**TEXT EXTRACT**
Kölsch, however, is not truly a heritage beer (Cologne breweries all brewed different types of beer before World War II), but was was created after 1945 to market this specific type of local beer better. The Kölsch breweries in Cologne and its immediate surroundings finally put this into law on March 6th, 1986 when the so-called Kölsch Convention was signed by the directors of 24 Kölsch breweries. The ruling determined that Kölsch is not only a type of beer, but also a designation of origin. The guidelines specify that true Kölsch is a top-fermented, light-coloured, clear, highly fermented, hoppy full ale which is brewed in the Cologne metropolitan area and according to the German Purity Law of 1516.

To underscore its invited heritage, Kölsch comes complete with its own serving traditions. It must always be served in small, 0.2 liter glasses. When drinkers have had their fill, they must put a coaster on top of the empty glass, otherwise waiters will keep the beer flowing without asking. Today, Kölsch is ubiquitous and you can get it literally everywhere in town, from the train station to small Italian restaurants.

Because of the market dominance of Kölsch, Cologne craft brewers are, unlike those in Berlin or Hamburg, latecomers to the German craft beer movement. In recent years however, the city has seen a resurgence of a clutch of new brewpubs, craft beer stores and beer festivals, where IPA’s and Stouts happily co-exist with the legendary Kölsch.  Here’s list of breweries, bars and stores that best represent the beer culture in one of Germany’s oldest cities.

Cologne Beer Guide

Cologne Beer Guide Germany

Brauerei Päffgen 

In the dark beer halls of the small Päffgen brewery near Friesenplatz in the city centre, punters have been sampling a delicious version of Kölsch since 1884. Unlike the major breweries like Gaffel or Sion, Päffgen Koelsch is not bottled so the only way to drink it at home is by purchasing a keg. But when you visit the cozy, oak-panelled tap rooms you can also order one of the hearty local dishes like a 3/4 metre sausage, pork knuckle or roast chicken, and have the waiter (or Köbess, as they’re called in Cologne) bring Kölsch after Kölsch to your table until you feel ready to put a coaster on top.

Cologne Beer Guide Germany

Brauhaus zur Malzmühle 

My favourite Kölsch after Päffgen, Mühlen is brewed at the Brauerei zur Malzmühle (Brewery at the Malt Mill). The brewery was founded in 1858 by Hubert Koch as the ‘Bier und Malzextrakt Dampfbrauerei Koch, Cöln‘ (Beer and Malt Extract Steam Brewery, Cologne) and in 1912 the brewery was taken over by the brewer Gottfried Joseph Schwartz, who gave it its current name. Today, the brewery operates a traditional beer hall, a restaurant, a craft beer bar and a hotel (where some rooms come with taps).

Cologne Beer Guide Germany


These days, the small corner pub/brewery could easily be labelled an artisanal boutique brewer, but has been known as an honest neighborhood brewery since it opened in 2001 – and shouldn’t that be the main reason that beer is brewed? Their Kölsch is called Helios, a nod to the electrical engineering company that used to have a massive factory just around the corner in the 19th century. Connoisseurs can also choose from specialities from other microbreweries on the extensive beer menu, and Braustelle also brews and bottles speciality beers like Pink Panther (an ale with hibiscus flowers) or White Brandy (a wheat beer matured in brandy kegs). Oh, and they also serve delicious local dishes like Schnitzel and meatballs.

**RAW DATA**
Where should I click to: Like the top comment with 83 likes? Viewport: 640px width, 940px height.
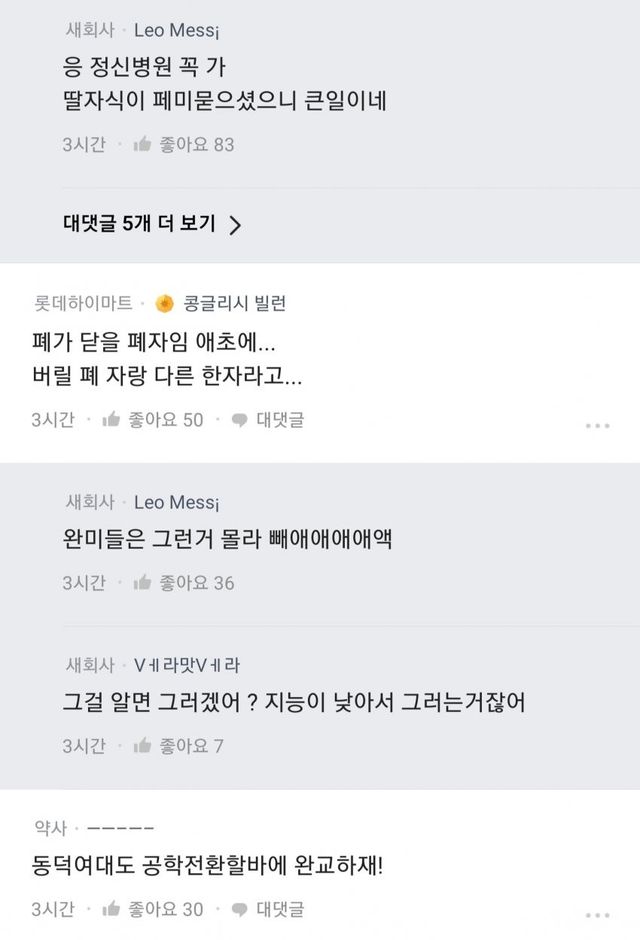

**JOBS**
**A.** Transcribe the passage of the Cologne beer guide that begins at the words "Because of the" and ends after the words "Germany’s oldest cities.".
**B.** For each of the following statements, answer yes or no according to the Cologne beer guide, and quote the words of the guide that decide it: (i) The Kölsch Convention was signed by the directors of 24 Kölsch breweries. (ii) Päffgen Kölsch can be bought in bottles. (iii) The Brauerei zur Malzmühle was founded in 1912.

**ANSWERS BY TASK**
**A.**
Because of the market dominance of Kölsch, Cologne craft brewers are, unlike those in Berlin or Hamburg, latecomers to the German craft beer movement. In recent years however, the city has seen a resurgence of a clutch of new brewpubs, craft beer stores and beer festivals, where IPA’s and Stouts happily co-exist with the legendary Kölsch.  Here’s list of breweries, bars and stores that best represent the beer culture in one of Germany’s oldest cities.

**B.**
(i) Yes: "the so-called Kölsch Convention was signed by the directors of 24 Kölsch breweries"
(ii) No: "Päffgen Koelsch is not bottled so the only way to drink it at home is by purchasing a keg"
(iii) No: "The brewery was founded in 1858 by Hubert Koch"